### WHAT YOU WILL DO
Swap "chevron" for "arrow" in the data from the line with "Select the Amsa" to the line with "pos(510,135)", and give those lines again with nothing else changed.
>> START
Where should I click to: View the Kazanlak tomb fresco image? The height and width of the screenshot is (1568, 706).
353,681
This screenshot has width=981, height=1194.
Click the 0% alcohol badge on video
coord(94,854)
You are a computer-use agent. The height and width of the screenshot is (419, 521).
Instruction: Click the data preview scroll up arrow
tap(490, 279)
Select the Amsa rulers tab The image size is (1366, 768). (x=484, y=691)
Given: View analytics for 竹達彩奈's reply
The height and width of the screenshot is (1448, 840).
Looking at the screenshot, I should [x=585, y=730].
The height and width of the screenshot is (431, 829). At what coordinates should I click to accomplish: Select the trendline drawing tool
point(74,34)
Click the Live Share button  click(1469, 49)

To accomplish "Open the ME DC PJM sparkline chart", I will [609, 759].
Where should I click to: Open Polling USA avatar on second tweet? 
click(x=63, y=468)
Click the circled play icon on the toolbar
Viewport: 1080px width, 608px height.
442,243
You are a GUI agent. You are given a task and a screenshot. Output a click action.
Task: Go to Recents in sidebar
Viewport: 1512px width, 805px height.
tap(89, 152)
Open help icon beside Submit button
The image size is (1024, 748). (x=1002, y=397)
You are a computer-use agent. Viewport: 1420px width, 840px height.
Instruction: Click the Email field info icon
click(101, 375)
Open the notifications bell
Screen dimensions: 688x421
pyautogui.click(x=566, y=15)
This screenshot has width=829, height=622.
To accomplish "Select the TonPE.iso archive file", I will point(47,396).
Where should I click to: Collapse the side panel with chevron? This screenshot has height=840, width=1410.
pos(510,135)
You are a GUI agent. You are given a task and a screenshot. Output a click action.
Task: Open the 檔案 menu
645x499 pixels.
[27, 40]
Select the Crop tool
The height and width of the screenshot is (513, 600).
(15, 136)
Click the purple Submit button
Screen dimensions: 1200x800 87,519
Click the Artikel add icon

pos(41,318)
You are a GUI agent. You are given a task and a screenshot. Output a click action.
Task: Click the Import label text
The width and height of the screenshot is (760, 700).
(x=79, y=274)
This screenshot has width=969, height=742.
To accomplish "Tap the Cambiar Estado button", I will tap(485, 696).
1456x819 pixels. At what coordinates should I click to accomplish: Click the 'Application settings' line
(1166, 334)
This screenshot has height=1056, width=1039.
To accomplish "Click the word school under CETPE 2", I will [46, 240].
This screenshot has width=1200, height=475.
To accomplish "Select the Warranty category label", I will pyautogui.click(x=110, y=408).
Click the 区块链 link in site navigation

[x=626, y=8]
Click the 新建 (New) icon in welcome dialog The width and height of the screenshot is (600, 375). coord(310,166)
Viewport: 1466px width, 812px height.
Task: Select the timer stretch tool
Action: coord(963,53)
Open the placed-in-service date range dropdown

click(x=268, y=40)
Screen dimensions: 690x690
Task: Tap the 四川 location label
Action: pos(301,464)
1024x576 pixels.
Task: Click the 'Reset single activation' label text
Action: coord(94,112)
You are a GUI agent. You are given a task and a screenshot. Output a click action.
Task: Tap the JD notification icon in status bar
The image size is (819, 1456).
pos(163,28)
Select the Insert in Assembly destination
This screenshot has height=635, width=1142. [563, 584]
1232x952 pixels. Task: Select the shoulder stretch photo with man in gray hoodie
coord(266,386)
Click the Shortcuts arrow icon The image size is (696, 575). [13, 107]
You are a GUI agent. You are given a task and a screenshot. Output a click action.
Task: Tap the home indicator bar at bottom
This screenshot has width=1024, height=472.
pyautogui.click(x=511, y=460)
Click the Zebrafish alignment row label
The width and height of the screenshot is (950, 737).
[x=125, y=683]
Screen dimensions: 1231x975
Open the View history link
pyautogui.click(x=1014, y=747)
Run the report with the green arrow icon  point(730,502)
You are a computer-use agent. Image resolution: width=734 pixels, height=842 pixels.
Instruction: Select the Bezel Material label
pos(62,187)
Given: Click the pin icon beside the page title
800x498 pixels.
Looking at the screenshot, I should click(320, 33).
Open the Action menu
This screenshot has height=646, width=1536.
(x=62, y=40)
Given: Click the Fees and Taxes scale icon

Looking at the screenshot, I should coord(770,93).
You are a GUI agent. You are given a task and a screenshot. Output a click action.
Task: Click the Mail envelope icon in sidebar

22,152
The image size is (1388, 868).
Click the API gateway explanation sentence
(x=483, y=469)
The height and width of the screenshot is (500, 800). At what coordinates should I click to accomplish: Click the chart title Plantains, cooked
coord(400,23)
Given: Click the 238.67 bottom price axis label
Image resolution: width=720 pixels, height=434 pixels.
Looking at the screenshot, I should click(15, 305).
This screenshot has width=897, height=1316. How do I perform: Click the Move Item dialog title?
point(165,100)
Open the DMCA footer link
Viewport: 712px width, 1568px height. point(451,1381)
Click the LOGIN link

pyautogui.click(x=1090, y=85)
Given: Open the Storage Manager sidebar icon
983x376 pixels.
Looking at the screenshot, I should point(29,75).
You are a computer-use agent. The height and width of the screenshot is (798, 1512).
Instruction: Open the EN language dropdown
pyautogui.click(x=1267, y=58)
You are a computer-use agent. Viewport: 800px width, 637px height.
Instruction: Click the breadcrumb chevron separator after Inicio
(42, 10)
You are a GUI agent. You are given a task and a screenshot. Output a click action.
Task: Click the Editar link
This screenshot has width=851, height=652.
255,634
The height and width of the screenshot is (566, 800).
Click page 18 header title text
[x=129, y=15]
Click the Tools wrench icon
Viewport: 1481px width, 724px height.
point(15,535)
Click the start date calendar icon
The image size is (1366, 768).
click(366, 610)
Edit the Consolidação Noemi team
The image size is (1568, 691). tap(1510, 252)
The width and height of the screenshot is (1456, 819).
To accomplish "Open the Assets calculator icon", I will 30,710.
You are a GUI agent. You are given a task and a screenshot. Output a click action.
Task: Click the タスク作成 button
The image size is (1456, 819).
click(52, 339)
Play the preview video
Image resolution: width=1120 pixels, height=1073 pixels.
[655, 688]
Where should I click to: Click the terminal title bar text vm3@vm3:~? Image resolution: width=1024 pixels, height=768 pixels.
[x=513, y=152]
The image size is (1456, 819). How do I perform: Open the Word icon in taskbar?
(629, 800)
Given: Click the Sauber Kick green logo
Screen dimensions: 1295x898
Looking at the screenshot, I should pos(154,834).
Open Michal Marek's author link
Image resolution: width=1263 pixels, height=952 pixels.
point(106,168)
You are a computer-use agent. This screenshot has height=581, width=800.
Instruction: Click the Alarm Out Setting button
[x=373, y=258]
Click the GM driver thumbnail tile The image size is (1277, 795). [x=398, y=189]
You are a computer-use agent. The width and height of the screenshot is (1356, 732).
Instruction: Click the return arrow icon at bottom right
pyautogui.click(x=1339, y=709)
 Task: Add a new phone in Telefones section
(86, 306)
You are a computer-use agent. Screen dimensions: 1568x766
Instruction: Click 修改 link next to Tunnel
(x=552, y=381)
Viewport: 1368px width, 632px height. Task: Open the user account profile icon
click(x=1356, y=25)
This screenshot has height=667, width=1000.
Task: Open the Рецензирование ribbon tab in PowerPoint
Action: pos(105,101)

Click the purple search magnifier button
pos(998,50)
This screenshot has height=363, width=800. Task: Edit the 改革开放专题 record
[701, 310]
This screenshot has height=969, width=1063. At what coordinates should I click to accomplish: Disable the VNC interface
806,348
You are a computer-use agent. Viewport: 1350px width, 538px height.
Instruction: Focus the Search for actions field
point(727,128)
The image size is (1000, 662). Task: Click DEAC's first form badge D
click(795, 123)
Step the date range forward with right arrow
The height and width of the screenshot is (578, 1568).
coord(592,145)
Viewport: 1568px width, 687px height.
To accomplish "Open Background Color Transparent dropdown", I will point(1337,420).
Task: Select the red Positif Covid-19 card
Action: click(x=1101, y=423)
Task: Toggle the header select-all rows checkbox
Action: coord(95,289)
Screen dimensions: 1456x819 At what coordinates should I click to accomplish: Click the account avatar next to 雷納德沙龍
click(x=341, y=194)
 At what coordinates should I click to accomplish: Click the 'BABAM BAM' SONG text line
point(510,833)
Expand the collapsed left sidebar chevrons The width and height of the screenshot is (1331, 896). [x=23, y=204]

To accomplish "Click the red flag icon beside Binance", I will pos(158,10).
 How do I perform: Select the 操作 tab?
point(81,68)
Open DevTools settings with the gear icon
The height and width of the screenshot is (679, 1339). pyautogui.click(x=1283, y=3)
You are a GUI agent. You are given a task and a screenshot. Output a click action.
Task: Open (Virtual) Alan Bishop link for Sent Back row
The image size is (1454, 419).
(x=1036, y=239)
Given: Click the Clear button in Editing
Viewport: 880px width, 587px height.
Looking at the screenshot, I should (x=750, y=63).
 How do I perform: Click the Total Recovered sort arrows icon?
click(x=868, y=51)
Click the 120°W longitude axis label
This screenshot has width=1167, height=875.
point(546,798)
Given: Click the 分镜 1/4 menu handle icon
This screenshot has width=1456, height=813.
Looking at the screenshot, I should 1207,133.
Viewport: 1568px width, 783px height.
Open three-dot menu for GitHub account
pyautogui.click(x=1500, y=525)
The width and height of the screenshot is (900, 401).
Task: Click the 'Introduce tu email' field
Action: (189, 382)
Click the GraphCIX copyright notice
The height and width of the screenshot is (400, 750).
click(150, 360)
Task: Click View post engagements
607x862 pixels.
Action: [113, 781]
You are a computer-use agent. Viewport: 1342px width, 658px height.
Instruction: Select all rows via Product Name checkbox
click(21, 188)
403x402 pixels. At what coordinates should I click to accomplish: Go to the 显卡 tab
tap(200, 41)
>> END
### SOLUTION TO THE PROBLEM
Select the Amsa rulers tab The image size is (1366, 768). (x=484, y=691)
Given: View analytics for 竹達彩奈's reply
The height and width of the screenshot is (1448, 840).
Looking at the screenshot, I should [x=585, y=730].
The height and width of the screenshot is (431, 829). At what coordinates should I click to accomplish: Select the trendline drawing tool
point(74,34)
Click the Live Share button  click(1469, 49)

To accomplish "Open the ME DC PJM sparkline chart", I will [609, 759].
Where should I click to: Open Polling USA avatar on second tweet? 
click(x=63, y=468)
Click the circled play icon on the toolbar
Viewport: 1080px width, 608px height.
442,243
You are a GUI agent. You are given a task and a screenshot. Output a click action.
Task: Go to Recents in sidebar
Viewport: 1512px width, 805px height.
tap(89, 152)
Open help icon beside Submit button
The image size is (1024, 748). (x=1002, y=397)
You are a computer-use agent. Viewport: 1420px width, 840px height.
Instruction: Click the Email field info icon
click(101, 375)
Open the notifications bell
Screen dimensions: 688x421
pyautogui.click(x=566, y=15)
This screenshot has width=829, height=622.
To accomplish "Select the TonPE.iso archive file", I will point(47,396).
Where should I click to: Collapse the side panel with arrow? This screenshot has height=840, width=1410.
pos(510,135)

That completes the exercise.